===== Dataset entries =====

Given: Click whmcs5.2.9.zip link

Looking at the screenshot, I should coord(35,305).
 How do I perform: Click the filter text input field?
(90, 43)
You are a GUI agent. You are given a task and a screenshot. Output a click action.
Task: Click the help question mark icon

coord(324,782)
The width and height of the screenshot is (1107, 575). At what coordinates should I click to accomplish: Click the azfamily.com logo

=====
===== Dataset entries =====

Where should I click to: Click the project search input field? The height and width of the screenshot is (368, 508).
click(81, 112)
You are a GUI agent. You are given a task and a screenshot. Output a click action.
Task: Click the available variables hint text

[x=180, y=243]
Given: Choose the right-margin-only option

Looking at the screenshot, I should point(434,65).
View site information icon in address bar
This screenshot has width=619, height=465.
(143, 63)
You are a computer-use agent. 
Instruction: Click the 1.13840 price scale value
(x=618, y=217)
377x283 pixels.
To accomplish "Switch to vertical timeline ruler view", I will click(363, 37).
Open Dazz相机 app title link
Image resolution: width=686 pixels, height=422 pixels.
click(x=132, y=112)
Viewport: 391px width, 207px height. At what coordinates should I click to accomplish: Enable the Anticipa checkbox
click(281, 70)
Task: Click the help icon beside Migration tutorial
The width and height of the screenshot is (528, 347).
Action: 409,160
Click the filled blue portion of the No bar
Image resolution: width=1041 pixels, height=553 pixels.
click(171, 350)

=====
===== Dataset entries =====

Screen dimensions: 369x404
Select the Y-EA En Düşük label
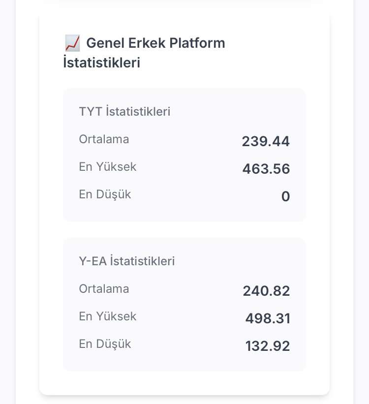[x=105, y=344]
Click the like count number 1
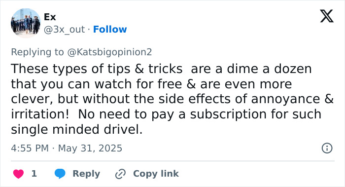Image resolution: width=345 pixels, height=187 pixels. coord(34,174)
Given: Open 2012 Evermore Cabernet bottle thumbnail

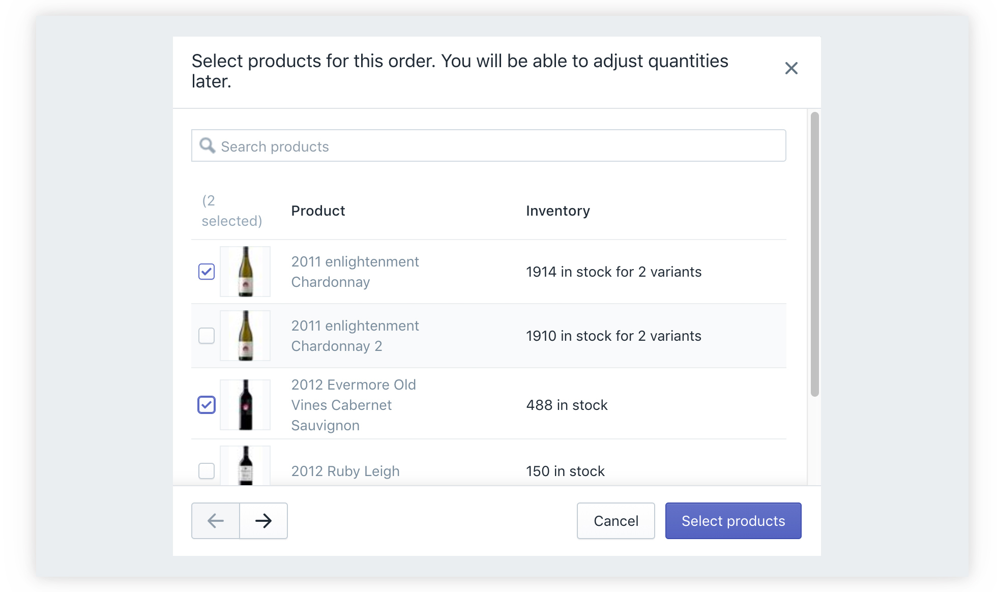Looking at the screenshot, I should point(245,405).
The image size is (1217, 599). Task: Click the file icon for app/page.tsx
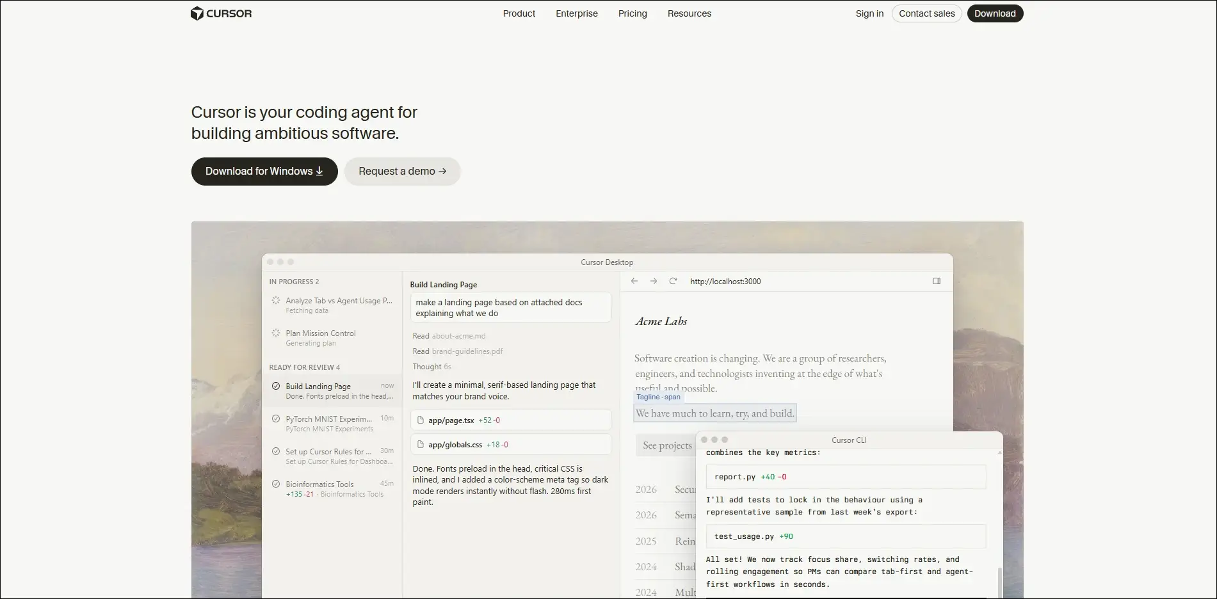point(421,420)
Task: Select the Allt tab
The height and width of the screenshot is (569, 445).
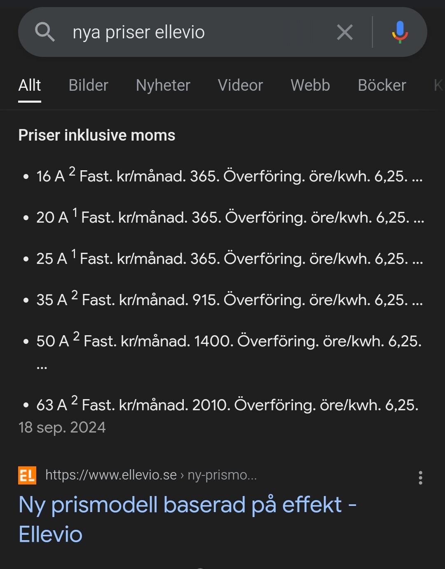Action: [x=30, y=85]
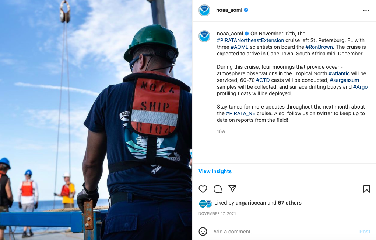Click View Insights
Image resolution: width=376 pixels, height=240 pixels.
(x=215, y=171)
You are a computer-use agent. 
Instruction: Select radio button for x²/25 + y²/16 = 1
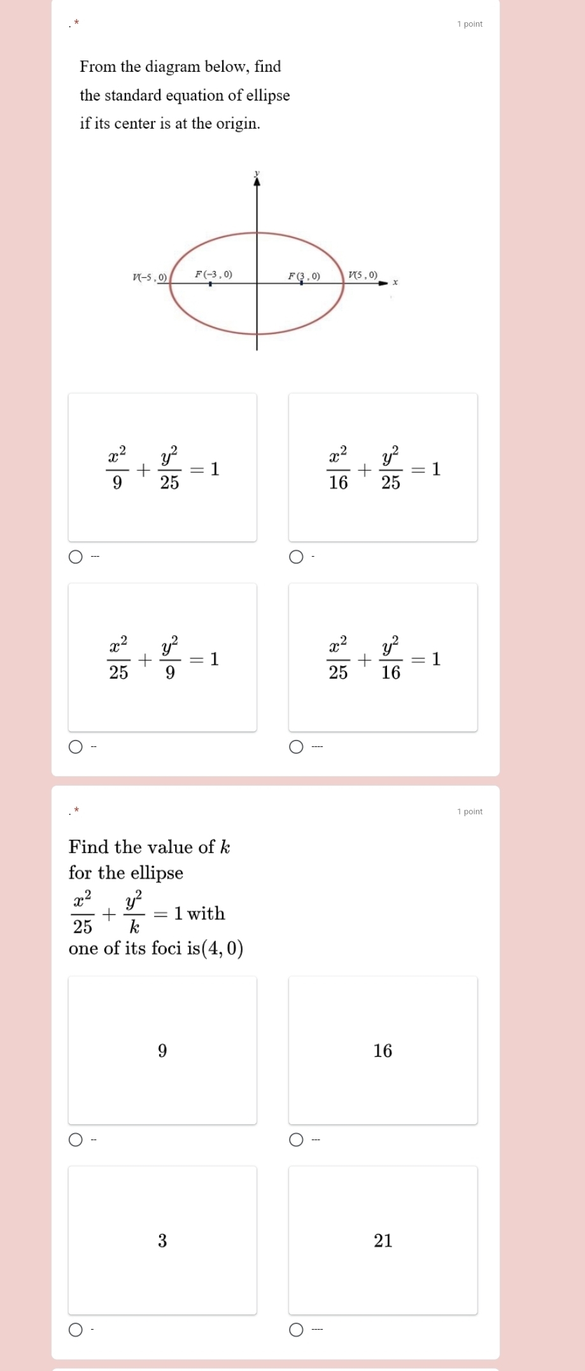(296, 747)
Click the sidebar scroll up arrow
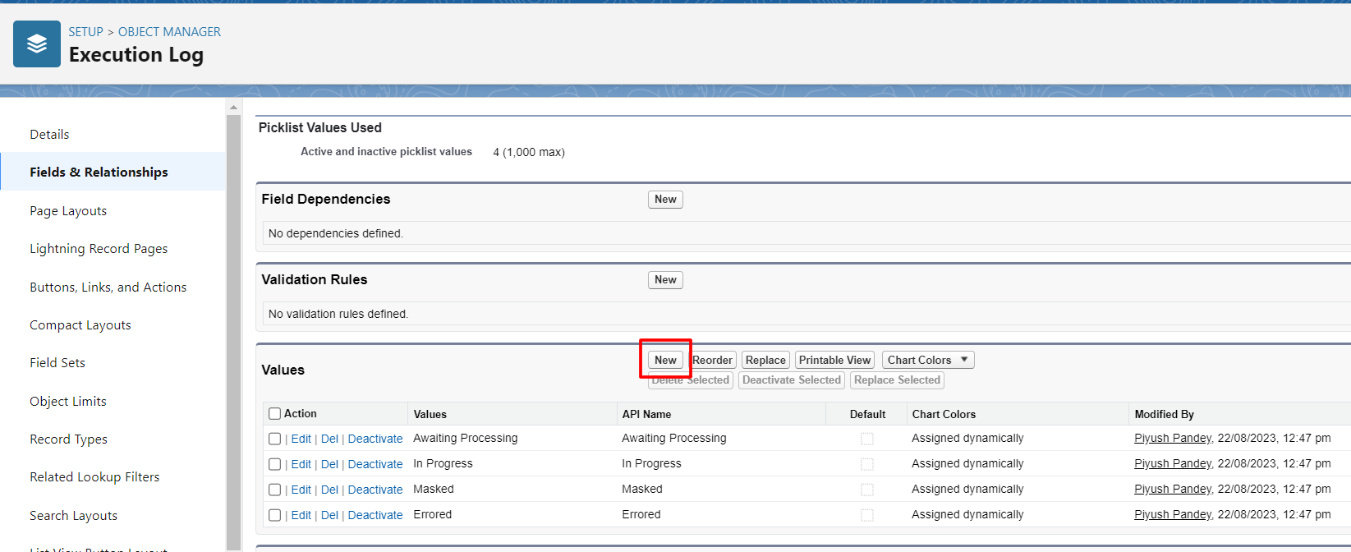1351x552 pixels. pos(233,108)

=====

• _Assigned task_
Print exactly the lines above from the one with "Given: Click whmcs5.2.9.zip link" to the one with "The width and height of the screenshot is (1107, 575).", including both.

• _Solution for this task_
Given: Click whmcs5.2.9.zip link

Looking at the screenshot, I should coord(35,305).
 How do I perform: Click the filter text input field?
(90, 43)
You are a GUI agent. You are given a task and a screenshot. Output a click action.
Task: Click the help question mark icon

coord(324,782)
The width and height of the screenshot is (1107, 575). At what coordinates should I click to accomplish: Click the azfamily.com logo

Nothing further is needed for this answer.